Personal information
- Full name: Harry James Hooman
- Date of birth: 27 April 1991 (age 34)
- Place of birth: Worcester, England
- Position(s): Defender

Youth career
- 0000–2009: Shrewsbury Town

Senior career*
- Years: Team / Apps / (Gls)
- 2009–2011: Shrewsbury Town / 2 / (0)
- 2010–2011: → Hinckley United (loan) / 12 / (1)
- 2011–2013: Cheltenham Town / 6 / (0)
- 2012: → Bath City (Loan) / 5 / (0)
- 2012: Inverness Caledonian Thistle / 0 / (0)
- Total:  / 25 / (1)

= Harry Hooman =

English footballer (born 1991)

Harry James Hooman (born 27 April 1991) is an English former footballer who played as a defender.

==Playing career==
Hooman came through the youth ranks at Shrewsbury Town and signed his first professional contract with the club at the beginning of the 2009/10 season.
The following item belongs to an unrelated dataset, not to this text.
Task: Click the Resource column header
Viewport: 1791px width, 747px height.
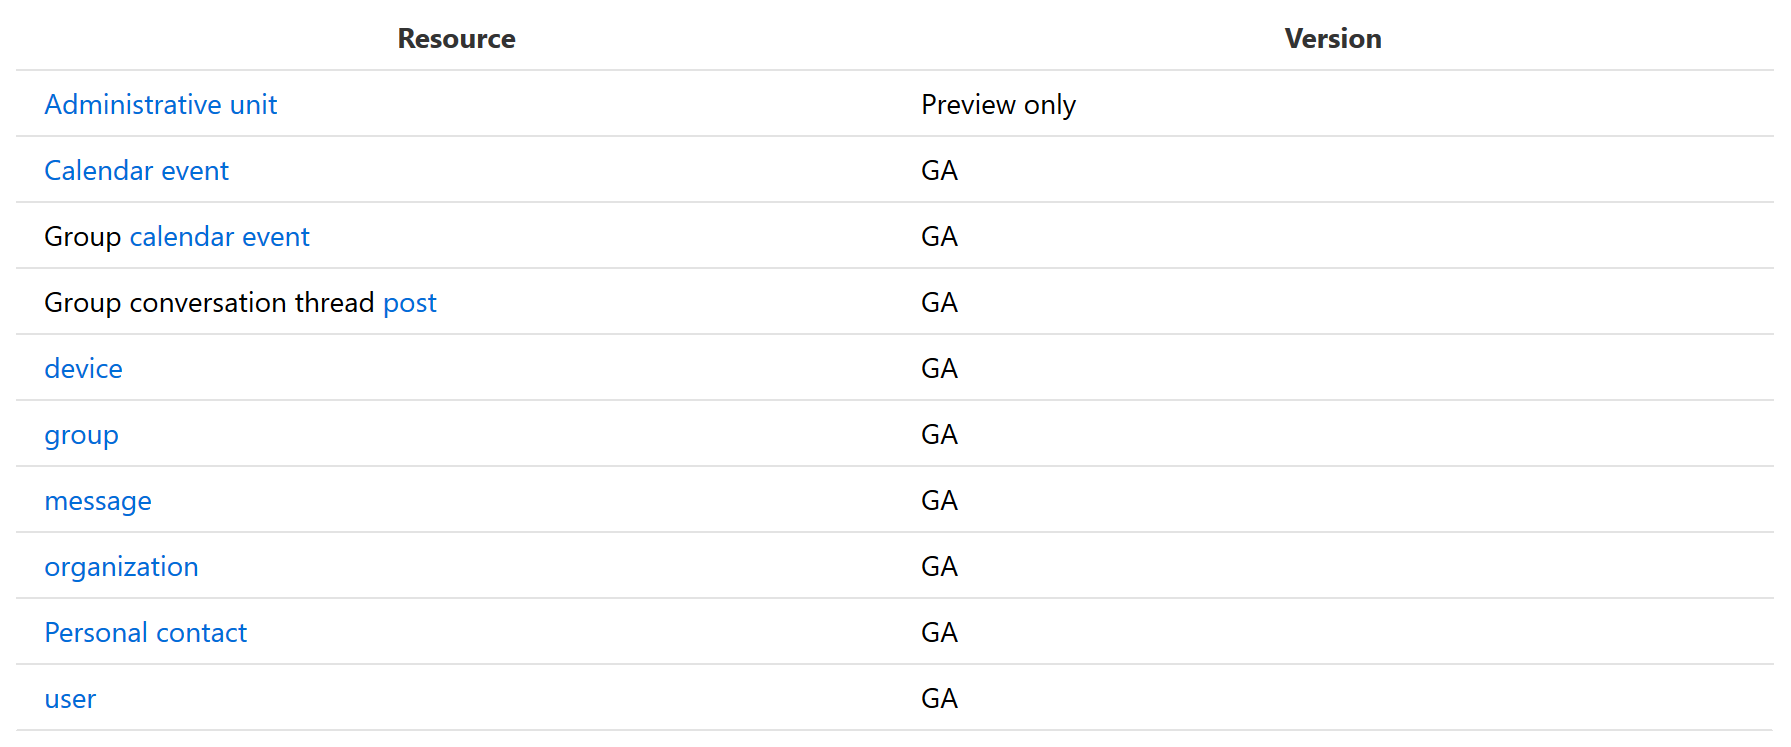Action: 456,39
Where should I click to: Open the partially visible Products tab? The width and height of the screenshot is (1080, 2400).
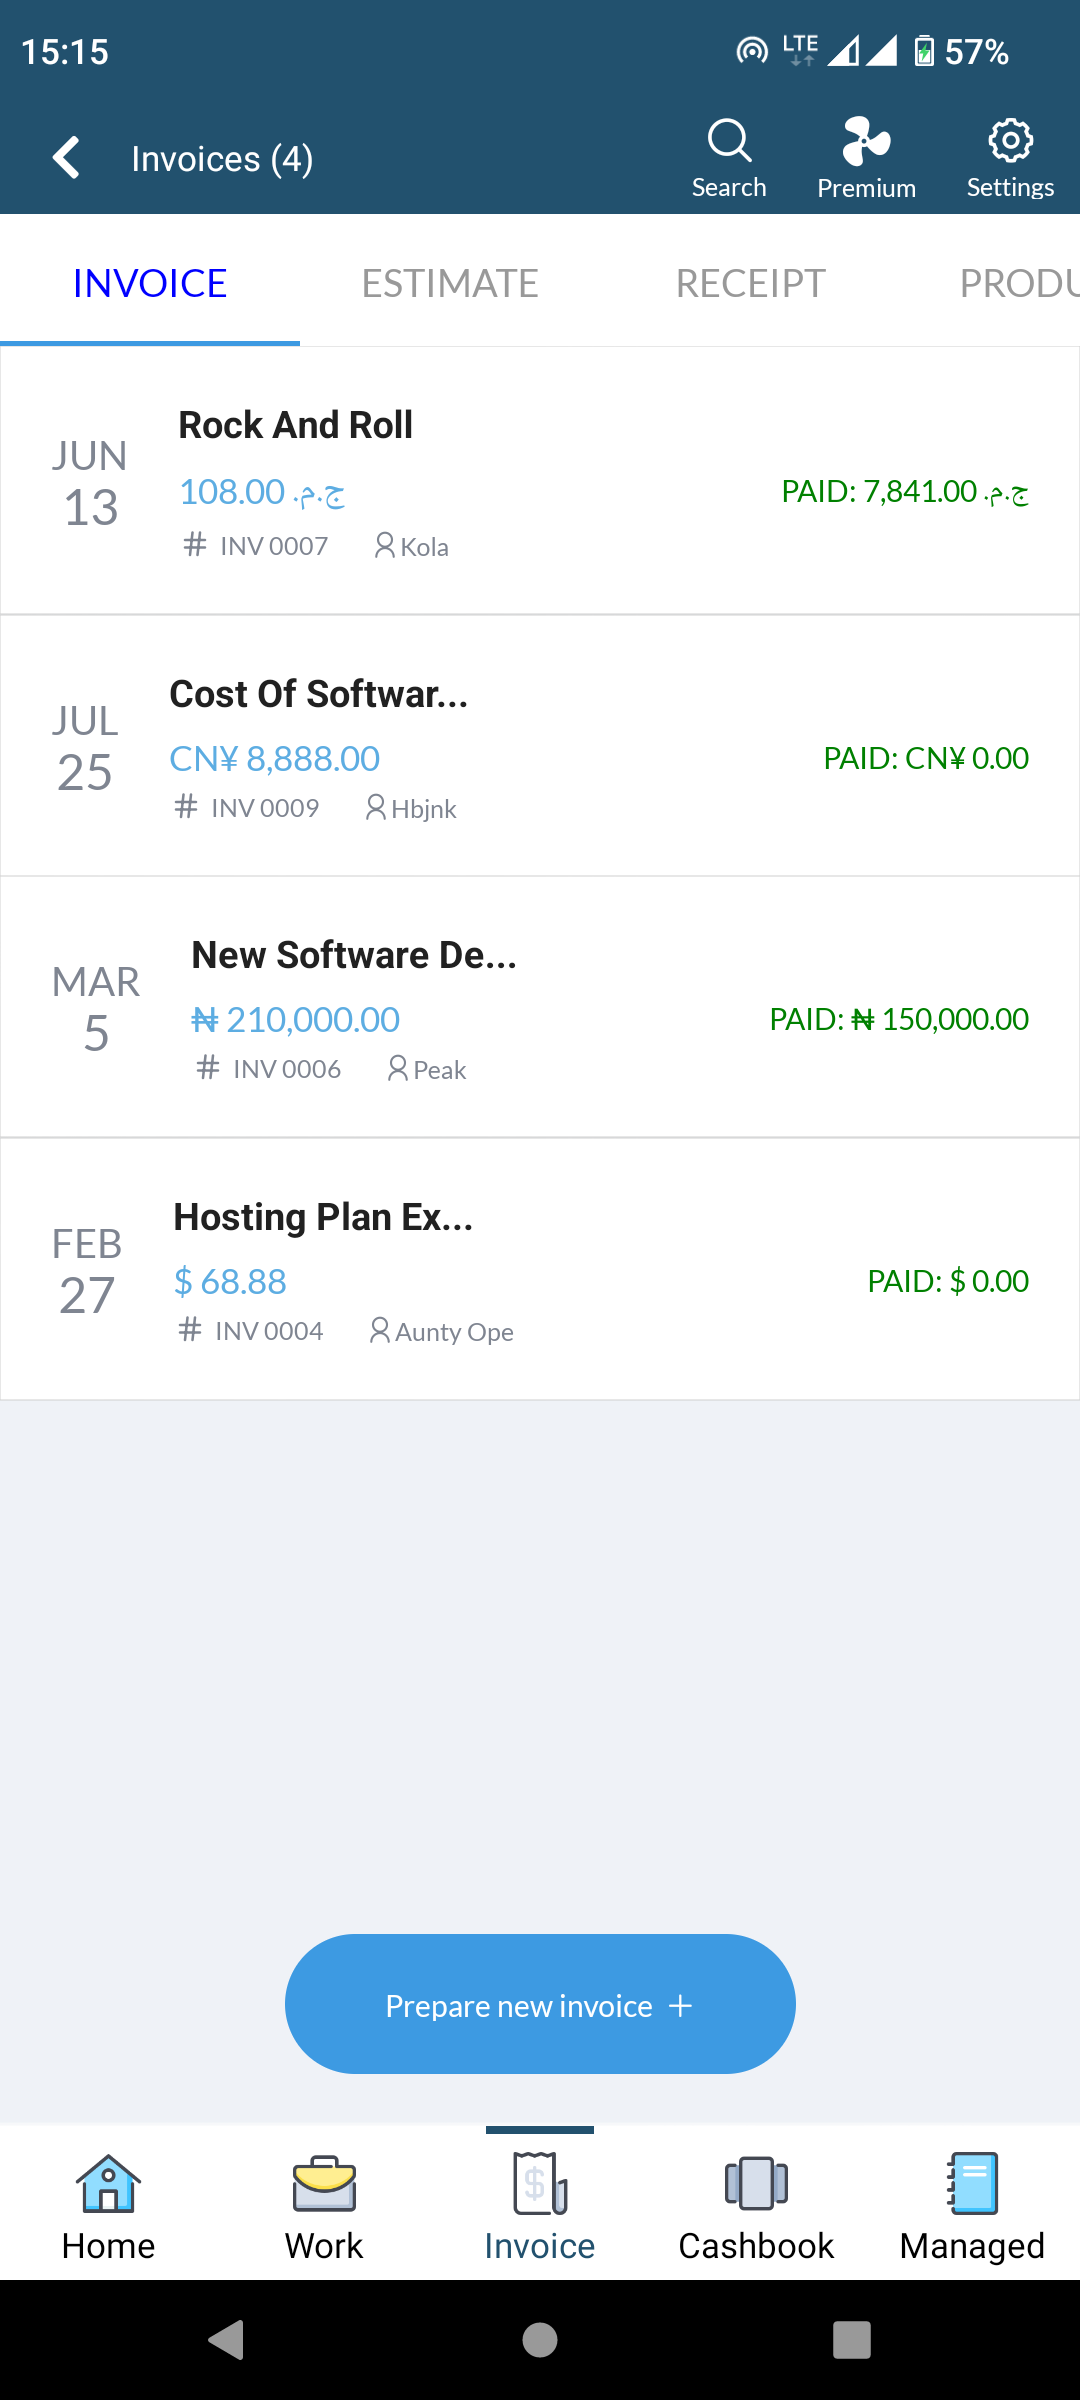(x=1018, y=284)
He made his debut at the age of only 18 against Northampton Town, playing in his team's 3–0 win.

In November 2010, then 19-year-old Hooman was loaned to Conference North side Hinckley United to gain further first-team experience and became a regular during his loan spell at the club.

In July 2011 Hooman signed for Cheltenham Town. Having played 7 times for Cheltenham in the 2011–12 season, 21-year-old Hooman signed a new one-year deal with the club in June 2012.

Hooman became a regular in the Cheltenham starting line-up towards the start of the 2012–13 season, keeping club captain Steve Elliott out of the side. As a result, Hooman won the club's player of the month award for August 2012 and manager Mark Yates described Hooman as "outstanding" and said "he's been a big part of our good start to the season and the shirt is his". Unfortunately, Hooman suffered a foot injury during a match in October 2012 and having undergone surgery on it, remained sidelined for the remainder of the season.

Hooman was released by Cheltenham Town in May 2013.

It was announced that Harry would join Inverness Caledonian Thistle for the start of the 2013–2014 season. Unfortunately, a persistent foot injury flared-up in pre-season training resulting in Hooman being released only days after signing for the club. However, Inverness manager Terry Butcher stated that there may be an opportunity for the player to return in the future. However, he was forced into retirement aged just 23 due to constant injuries.

==Personal life==
He graduated from Manchester Metropolitan University in July 2016 with a bachelor's degree in Sports Science.